Passage
Forecasts that alter the future
Organisations often ask a forecast to perform two incompatible tasks: describe an uncertain future and authorise one present course of action. From that pressure comes the assumption that a forecast can be judged only by comparing its prediction with the eventual outcome. A precise number can coordinate budgets, but the number may also conceal the scenarios, exclusions and judgements that made it possible.
The question is how forecasting can remain useful without converting a chosen plan into a claim of superior knowledge. A hospital predicted unusually high demand and postponed routine appointments before the expected surge. When admissions remained moderate, the forecast looked exaggerated even though the cancellations had helped create the calmer result.
A forecast also creates behaviour. Once a sales estimate determines hiring or production, the organisation begins changing the conditions against which the estimate will later be judged. Success may make the original prediction appear accurate even when management action caused the outcome; failure may reflect a useful precaution rather than a poor model.
Review should therefore compare not only forecast and result but forecast, decision and consequence. Teams need permission to revise assumptions without rewriting the historical record of what they once believed. Preserving earlier versions is not bureaucratic clutter.
It reveals whether the institution learns from error or merely replaces an inconvenient number with a new one. A retailer announced low stock risks and suppliers accelerated deliveries in response. The warning became inaccurate precisely because people trusted it, illustrating how prediction can participate in the event it describes.
Forecasting acquires its authority partly from presentation. A neat percentage, a smooth curve or a single scenario can make an organisation appear to possess knowledge that the underlying evidence cannot sustain. The danger is not that forecasts are useless.
Decisions about staffing, stock or infrastructure cannot wait until the future becomes observable. The danger lies in allowing one convenient number to hide the assumptions that produced it. In the first case, the scenario range did more than widen the answer: it exposed which variables the team could influence and which remained external.
In the second, revising the forecast against actual outcomes converted error into information about the model instead of a reason to conceal earlier judgement. This makes organisational forecasting a continuing practice rather than a ceremonial annual prediction. A useful forecast should state the decision it is intended to support, the conditions under which its range is plausible and the signals that would trigger revision.
Managers may still need a single operating plan, but that plan should not be confused with the full account of uncertainty. When the assumptions remain visible, disagreement can focus on evidence and consequences. When they disappear, criticism is easily treated as disloyalty to the institution’s chosen future.

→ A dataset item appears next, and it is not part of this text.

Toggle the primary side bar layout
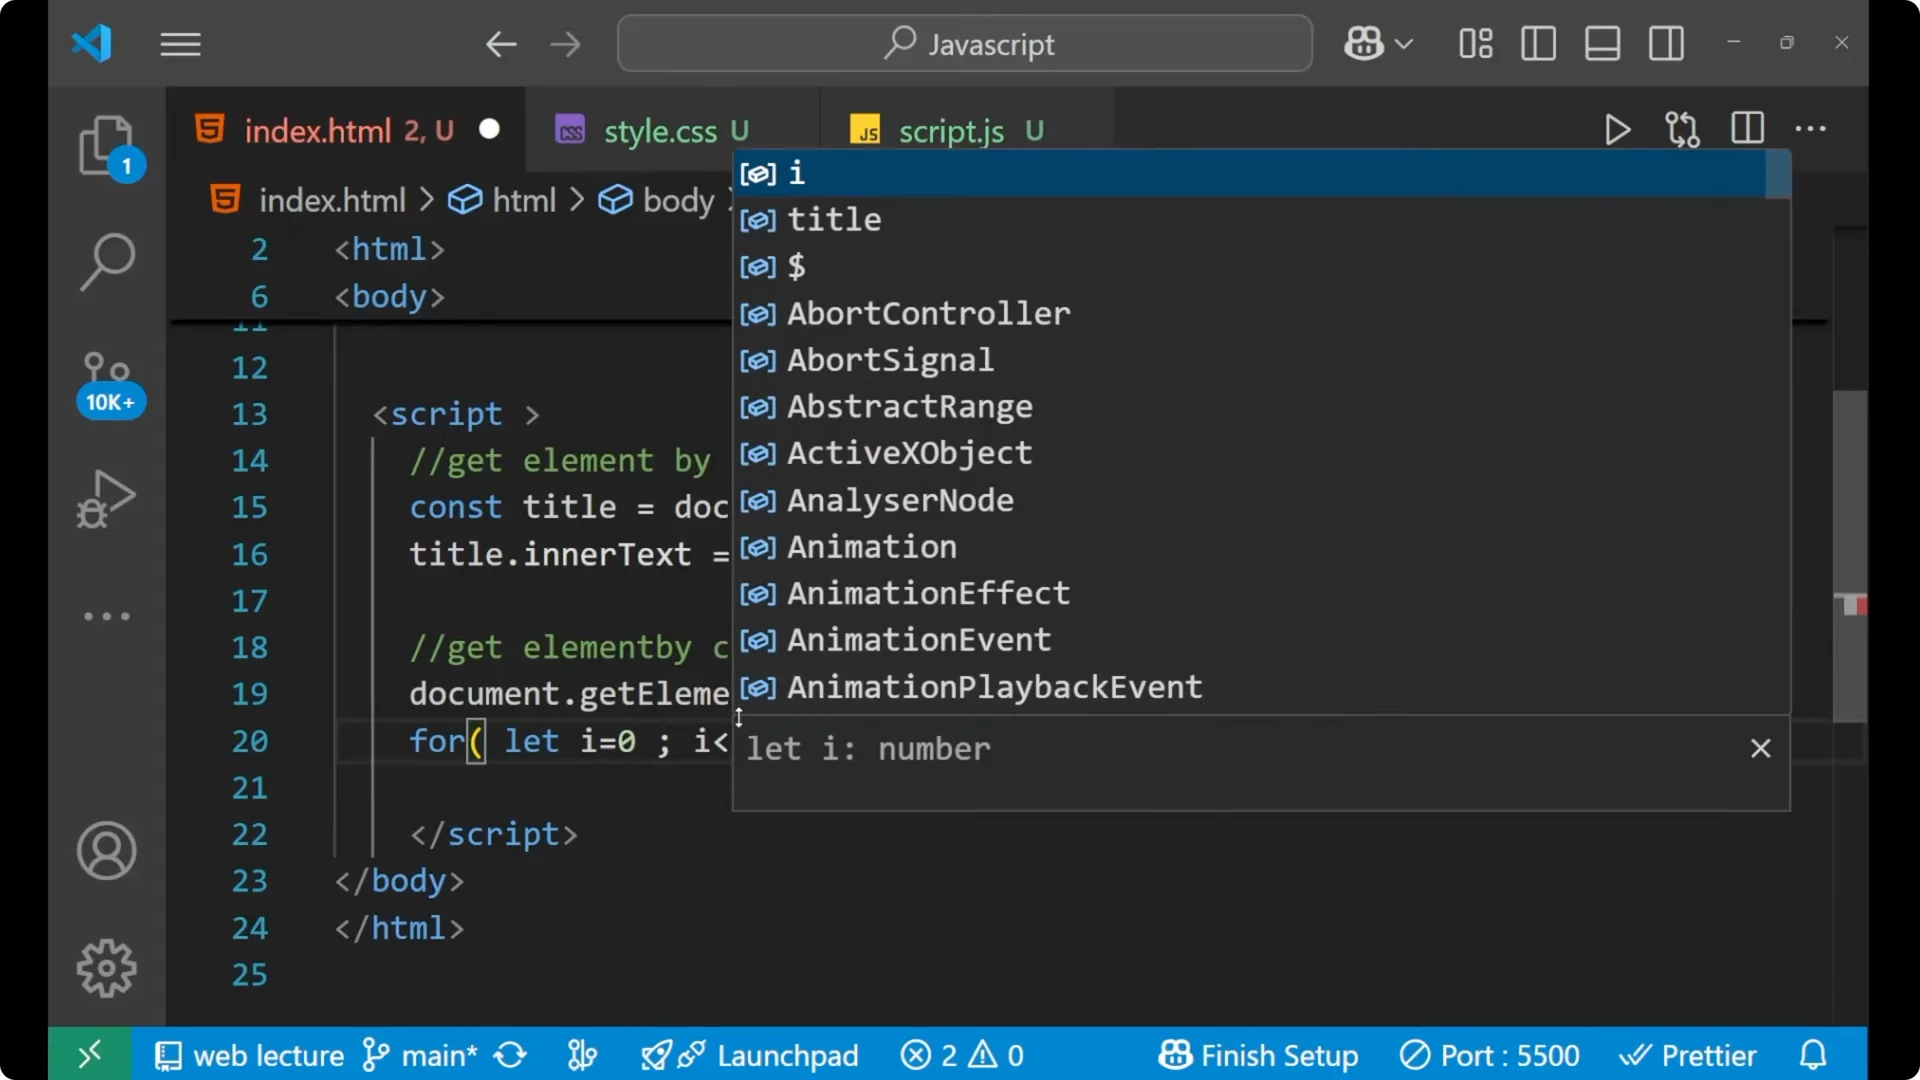The image size is (1920, 1080). (1537, 43)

Some forecasts concern systems too large or slow to be changed significantly by the people who receive them. Evaluators should record the actions triggered by a prediction and ask whether those actions were desirable, rather than scoring accuracy as though the forecast had been a passive observation. Forecasts should finally be evaluated as part of organisational memory.

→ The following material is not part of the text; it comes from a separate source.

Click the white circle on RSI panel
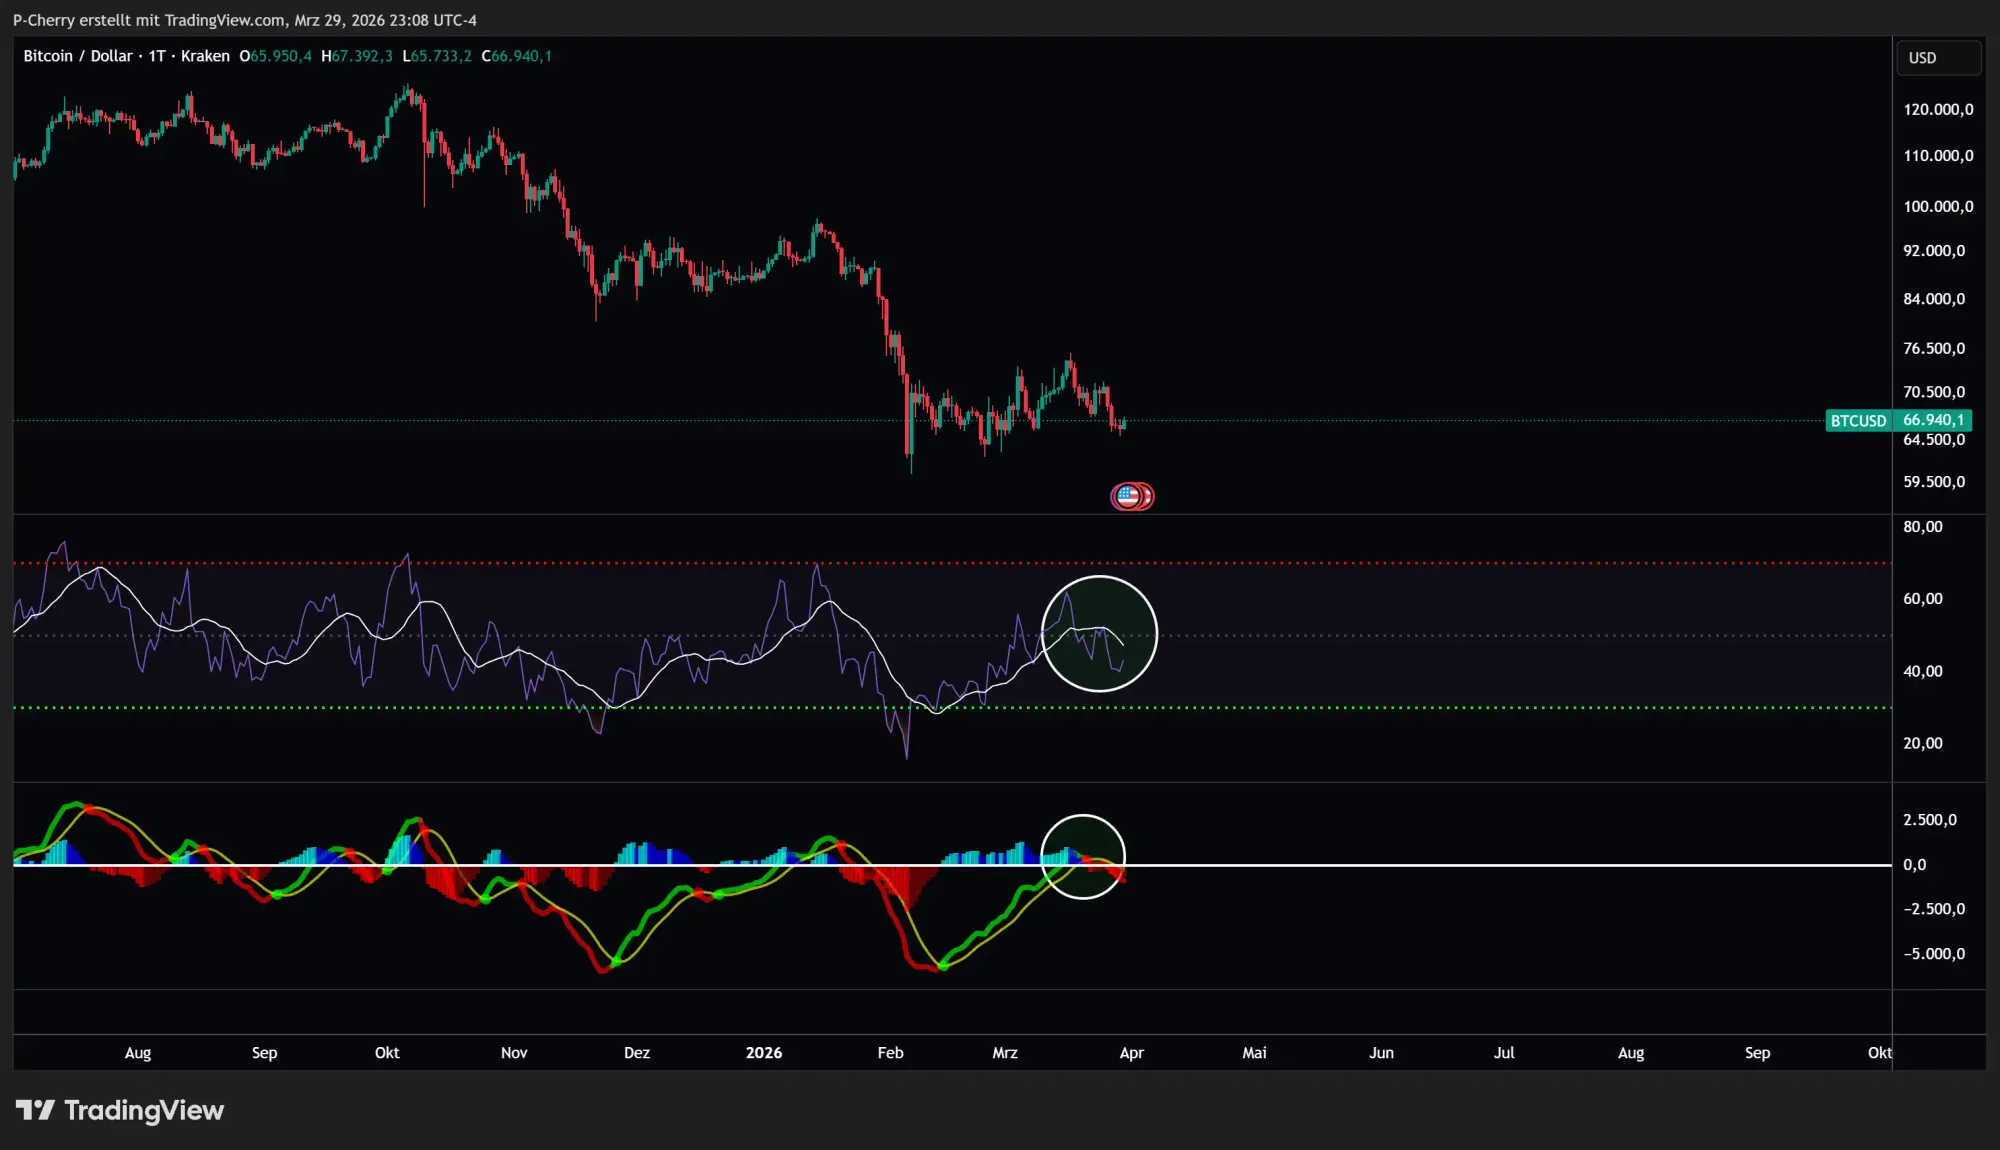Screen dimensions: 2000x1150 pyautogui.click(x=1101, y=633)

If only the latest model survives, staff cannot see whether confidence has narrowed because evidence improved or because inconvenient scenarios were removed. A short revision log can record changed assumptions, decisions taken and outcomes observed. This discourages hindsight from making every result appear predictable.
It also protects dissenting analysts: a rejected scenario may later prove useful without being celebrated as a prophecy. The institution learns when it can compare how different forecasts shaped action, not when it rewards whichever number happened to resemble the outcome. The same principle applies to automated forecasting systems.
Their outputs should not be separated from the team responsible for monitoring drift, since a model without an owner can remain operational long after its assumptions have failed. Forecast meetings benefit from separating likelihood from consequence. A low-probability event may deserve planning because its cost is high, while a likely event may require little intervention; one headline number cannot express both judgements.
A useful forecast may fail as a photograph of the future because it succeeds as an instrument for changing it. This approach makes forecasting demanding in the right way: not by multiplying numbers, but by connecting assumptions, decisions, observed outcomes and responsibility for timely revision.